- [EXERCISE DESCRIPTION]: Every line from the one with "Task: Click the gateway list scroll up arrow" through the final line of the entries below should be returned exactly; leave out all other lines.

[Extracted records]
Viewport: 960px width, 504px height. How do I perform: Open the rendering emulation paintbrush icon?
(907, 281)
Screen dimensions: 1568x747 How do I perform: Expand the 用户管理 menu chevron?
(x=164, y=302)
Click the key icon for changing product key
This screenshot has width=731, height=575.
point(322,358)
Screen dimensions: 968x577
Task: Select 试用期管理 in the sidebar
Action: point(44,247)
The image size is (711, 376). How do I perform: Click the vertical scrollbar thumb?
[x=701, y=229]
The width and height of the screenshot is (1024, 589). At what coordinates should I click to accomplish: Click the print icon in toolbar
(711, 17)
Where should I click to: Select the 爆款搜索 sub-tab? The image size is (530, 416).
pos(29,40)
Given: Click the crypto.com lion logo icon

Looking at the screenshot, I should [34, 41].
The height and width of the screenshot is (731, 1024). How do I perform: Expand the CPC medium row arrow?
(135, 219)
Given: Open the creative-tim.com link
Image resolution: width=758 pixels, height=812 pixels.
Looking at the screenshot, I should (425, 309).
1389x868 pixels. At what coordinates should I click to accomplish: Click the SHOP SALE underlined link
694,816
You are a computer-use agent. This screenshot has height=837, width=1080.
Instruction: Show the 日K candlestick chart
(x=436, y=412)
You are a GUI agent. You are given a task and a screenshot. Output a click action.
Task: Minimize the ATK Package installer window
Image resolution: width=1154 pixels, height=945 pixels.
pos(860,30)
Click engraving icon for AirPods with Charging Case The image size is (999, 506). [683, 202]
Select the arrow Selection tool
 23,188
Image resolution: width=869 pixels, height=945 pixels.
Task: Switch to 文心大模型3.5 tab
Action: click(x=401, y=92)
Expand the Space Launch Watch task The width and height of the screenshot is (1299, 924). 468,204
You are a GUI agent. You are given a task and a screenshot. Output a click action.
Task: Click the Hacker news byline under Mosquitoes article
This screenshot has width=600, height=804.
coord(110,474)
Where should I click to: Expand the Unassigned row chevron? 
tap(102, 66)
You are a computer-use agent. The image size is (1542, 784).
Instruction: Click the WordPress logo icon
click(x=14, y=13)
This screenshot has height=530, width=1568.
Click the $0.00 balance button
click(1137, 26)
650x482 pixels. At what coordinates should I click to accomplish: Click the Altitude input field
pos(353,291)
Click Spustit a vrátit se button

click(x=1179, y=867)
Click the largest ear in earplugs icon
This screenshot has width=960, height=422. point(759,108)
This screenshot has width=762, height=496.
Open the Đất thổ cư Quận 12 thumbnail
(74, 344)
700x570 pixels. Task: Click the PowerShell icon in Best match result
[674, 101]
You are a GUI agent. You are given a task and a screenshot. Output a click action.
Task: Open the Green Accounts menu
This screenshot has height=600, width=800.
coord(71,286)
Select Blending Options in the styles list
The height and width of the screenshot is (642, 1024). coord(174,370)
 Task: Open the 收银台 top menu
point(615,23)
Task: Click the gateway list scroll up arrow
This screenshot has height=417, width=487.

- [OUTPUT BELOW]:
Task: Click the gateway list scroll up arrow
This screenshot has height=417, width=487.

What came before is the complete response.